Fuel Pump wires charred on 1990 Audi 100

Tony Hoffman tfh400036 at yahoo.com
Sun Sep 25 11:08:48 EDT 2005


This is actually quite common on older Audi's. Usually it leads to eating pumps, though. I've relayed everyone of mine just to make sure I avoid this. The first time I experienced this was on a Fox that was about 15 years old at the time. That seems to be around when problems start to show up.
 
Tony Hoffman

David Glubrecht <daveglu at hotmail.com> wrote:
charred wires on an Audi often point to a high resistance connection.
If it is away from a connection, then look into amperage.
I have had a fuel pump that was very noisy and continued to run until it 
siezed and broke the drive tabs internal to the pump and still did not blow 
the fuse.

**Brief 1**
Express the rows from the line containing "In order to click on row-checkbox" through the line containing "center [726, 29]." as a JSON list of strings, one string per line, with blank lines left out.
The text and the rows that follow it have nothing to do with each other.

**Records for the exercise**
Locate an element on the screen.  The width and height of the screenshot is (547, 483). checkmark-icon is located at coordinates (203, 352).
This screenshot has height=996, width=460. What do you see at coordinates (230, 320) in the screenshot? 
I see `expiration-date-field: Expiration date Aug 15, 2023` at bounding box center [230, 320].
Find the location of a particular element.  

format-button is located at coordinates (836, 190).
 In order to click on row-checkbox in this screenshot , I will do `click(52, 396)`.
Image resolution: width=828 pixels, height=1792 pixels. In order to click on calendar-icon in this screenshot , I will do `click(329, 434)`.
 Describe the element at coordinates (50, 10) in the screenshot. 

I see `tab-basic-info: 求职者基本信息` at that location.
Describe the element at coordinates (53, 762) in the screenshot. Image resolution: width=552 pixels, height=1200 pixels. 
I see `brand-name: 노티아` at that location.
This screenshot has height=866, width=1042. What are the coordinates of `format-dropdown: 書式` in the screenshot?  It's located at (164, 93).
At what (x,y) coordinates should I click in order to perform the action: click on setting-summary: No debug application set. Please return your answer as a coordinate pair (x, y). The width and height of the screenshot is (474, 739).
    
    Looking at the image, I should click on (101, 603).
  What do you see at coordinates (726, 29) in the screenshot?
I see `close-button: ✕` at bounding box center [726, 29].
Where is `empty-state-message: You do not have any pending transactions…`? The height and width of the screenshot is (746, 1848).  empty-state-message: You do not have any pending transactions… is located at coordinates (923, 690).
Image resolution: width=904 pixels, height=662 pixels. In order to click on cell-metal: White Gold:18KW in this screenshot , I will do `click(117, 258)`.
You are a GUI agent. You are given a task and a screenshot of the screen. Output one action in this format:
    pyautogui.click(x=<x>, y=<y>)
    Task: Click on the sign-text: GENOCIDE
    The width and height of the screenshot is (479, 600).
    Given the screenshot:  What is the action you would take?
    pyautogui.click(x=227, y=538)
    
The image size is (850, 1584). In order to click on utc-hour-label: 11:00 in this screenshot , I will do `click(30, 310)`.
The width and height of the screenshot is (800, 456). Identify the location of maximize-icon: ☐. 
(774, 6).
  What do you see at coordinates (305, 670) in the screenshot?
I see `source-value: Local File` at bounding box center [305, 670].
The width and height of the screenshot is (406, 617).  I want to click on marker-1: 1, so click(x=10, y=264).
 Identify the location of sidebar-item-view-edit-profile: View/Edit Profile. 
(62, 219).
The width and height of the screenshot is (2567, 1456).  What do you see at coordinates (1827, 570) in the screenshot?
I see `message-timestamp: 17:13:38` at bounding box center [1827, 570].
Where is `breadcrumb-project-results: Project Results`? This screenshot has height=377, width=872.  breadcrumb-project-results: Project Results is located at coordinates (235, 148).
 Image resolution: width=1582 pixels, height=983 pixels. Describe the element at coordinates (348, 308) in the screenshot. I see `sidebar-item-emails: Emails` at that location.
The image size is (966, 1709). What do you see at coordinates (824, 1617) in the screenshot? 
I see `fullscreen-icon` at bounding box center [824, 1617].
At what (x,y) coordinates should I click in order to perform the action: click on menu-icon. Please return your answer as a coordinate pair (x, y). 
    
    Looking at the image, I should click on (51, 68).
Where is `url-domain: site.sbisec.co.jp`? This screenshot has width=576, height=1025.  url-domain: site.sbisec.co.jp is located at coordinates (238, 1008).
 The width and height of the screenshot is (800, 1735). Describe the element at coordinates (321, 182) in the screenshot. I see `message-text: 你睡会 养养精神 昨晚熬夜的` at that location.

**Brief 2**
Copy the fuel pump post again, beginning at the words "Tony Hoffman tfh400036" and stopping after "to show up.", but change "Fox" to "Passat".

**Solution 1**
[
  " In order to click on row-checkbox in this screenshot , I will do `click(52, 396)`.",
  "Image resolution: width=828 pixels, height=1792 pixels. In order to click on calendar-icon in this screenshot , I will do `click(329, 434)`.",
  " Describe the element at coordinates (50, 10) in the screenshot. ",
  "I see `tab-basic-info: 求职者基本信息` at that location.",
  "Describe the element at coordinates (53, 762) in the screenshot. Image resolution: width=552 pixels, height=1200 pixels. ",
  "I see `brand-name: 노티아` at that location.",
  "This screenshot has height=866, width=1042. What are the coordinates of `format-dropdown: 書式` in the screenshot?  It's located at (164, 93).",
  "At what (x,y) coordinates should I click in order to perform the action: click on setting-summary: No debug application set. Please return your answer as a coordinate pair (x, y). The width and height of the screenshot is (474, 739).",
  "    Looking at the image, I should click on (101, 603).",
  "  What do you see at coordinates (726, 29) in the screenshot?",
  "I see `close-button: ✕` at bounding box center [726, 29]."
]

**Solution 2**
Tony Hoffman tfh400036 at yahoo.com
Sun Sep 25 11:08:48 EDT 2005


This is actually quite common on older Audi's. Usually it leads to eating pumps, though. I've relayed everyone of mine just to make sure I avoid this. The first time I experienced this was on a Passat that was about 15 years old at the time. That seems to be around when problems start to show up.